French Chef Decries Bangkok Air Quality Between Long, Judgmental Drags of Unfiltered Cigarette
By JOHAN YIVES JOHANOPOLIS, EDITOR-AT-LARGE
BANGKOK, THAILAND — Jean-Baptiste Merdechaude, one of Bangkok’s premier purveyors of overpriced steak frites and existential disdain, took a brief intermission from berating his sous-chef Wednesday to deliver an impromptu streetside sermon on the city’s air pollution—pausing only for the occasional, theatrically resentful drag of a Gauloise cigarette.
“The air here," he announced to no one in particular outside his soi-side cuisine Provençale bistro, Le Mauvais Chat, “is like breathing through the underpants of a dying man.”

Onlookers—comprising three confused tourists and a soi cat he has threatened but not yet succeeded in poisoning—reported that Merdechaude stood on the pavement, a thumb tucked into his waistband as he gestured vaguely at the skyline while exhaling a nicotine cloud thick enough to violate Geneva protocols.
“The pollution is unacceptable!” he declared, flicking ash into a nearby garden bed. “In France, at least our smog is elegant!

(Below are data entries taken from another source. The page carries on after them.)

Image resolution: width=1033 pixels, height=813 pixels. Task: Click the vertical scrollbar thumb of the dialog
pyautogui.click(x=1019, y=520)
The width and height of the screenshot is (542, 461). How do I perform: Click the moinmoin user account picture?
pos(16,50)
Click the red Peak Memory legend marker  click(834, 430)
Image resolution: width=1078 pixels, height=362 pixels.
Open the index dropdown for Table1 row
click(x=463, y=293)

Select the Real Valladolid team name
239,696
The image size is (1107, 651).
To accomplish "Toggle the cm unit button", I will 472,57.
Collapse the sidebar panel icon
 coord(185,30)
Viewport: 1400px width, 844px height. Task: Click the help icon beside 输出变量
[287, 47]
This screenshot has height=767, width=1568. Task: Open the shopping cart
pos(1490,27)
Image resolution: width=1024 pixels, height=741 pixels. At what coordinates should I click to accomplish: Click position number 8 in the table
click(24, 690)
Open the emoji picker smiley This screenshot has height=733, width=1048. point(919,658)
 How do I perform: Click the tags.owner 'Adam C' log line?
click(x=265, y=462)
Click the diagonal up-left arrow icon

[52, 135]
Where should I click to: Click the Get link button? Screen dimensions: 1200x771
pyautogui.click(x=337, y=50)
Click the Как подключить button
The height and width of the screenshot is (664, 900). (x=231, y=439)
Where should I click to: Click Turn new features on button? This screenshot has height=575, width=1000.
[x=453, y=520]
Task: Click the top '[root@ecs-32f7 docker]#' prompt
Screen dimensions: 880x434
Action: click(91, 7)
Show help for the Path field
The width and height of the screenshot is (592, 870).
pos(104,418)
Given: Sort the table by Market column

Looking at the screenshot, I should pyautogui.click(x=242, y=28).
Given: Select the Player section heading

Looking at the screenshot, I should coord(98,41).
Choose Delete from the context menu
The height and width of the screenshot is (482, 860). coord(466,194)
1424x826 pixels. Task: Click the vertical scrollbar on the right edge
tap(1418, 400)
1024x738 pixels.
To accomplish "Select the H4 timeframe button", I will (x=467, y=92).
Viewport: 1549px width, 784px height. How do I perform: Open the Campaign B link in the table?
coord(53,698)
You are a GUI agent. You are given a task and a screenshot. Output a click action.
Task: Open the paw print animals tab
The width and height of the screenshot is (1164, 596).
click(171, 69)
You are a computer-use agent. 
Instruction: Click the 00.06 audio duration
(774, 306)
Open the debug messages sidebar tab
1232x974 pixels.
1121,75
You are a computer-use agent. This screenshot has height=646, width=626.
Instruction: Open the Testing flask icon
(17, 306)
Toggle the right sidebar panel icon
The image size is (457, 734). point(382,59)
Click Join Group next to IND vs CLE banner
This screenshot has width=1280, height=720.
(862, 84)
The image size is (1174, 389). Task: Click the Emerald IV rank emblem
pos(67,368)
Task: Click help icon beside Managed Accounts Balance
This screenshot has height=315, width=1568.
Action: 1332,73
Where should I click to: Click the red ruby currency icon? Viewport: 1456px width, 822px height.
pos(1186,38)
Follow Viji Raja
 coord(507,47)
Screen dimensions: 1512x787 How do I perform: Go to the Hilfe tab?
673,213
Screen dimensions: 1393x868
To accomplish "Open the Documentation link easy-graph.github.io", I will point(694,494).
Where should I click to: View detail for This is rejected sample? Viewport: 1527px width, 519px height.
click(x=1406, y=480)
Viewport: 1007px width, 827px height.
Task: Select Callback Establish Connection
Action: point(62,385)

Here, it is vulgar... like your mango smoothies and your attempts at pasta.”
Witnesses say he punctuated his environmental critique by lighting another cigarette directly from the embers of the first, a move that an Australian backpacker described as “horrifying, but kinda sick.”
Merdechaude, who famously relocated to Bangkok after declaring that “everything in France had become illegal,” has long waged a one-man war against what he sees as the city's sensory offenses: neon signage, smiling customer service, and the “offensive” use of ketchup on fries.
“He smokes inside and complains about the air outside,” said Pim, a waitress who has worked under Merdechaude for six months and aged approximately six years in that time. “He once blamed a rat sighting on the quality of his customers.”
Local authorities confirmed that Merdechaude has lodged multiple complaints about Bangkok’s air quality—each handwritten in fountain pen on paper that smells strongly of anchovy aioli.
“It went on for three pages,” said a municipal employee who requested anonymity. “It started by quoting Charles de Gaulle and ended with a diatribe about the negative influence of Hollywood on modern architecture.”
As of press time, Merdechaude was seen taping a "NO VAPING" sign outside his restaurant while chain-smoking and muttering about “the death of common sense.”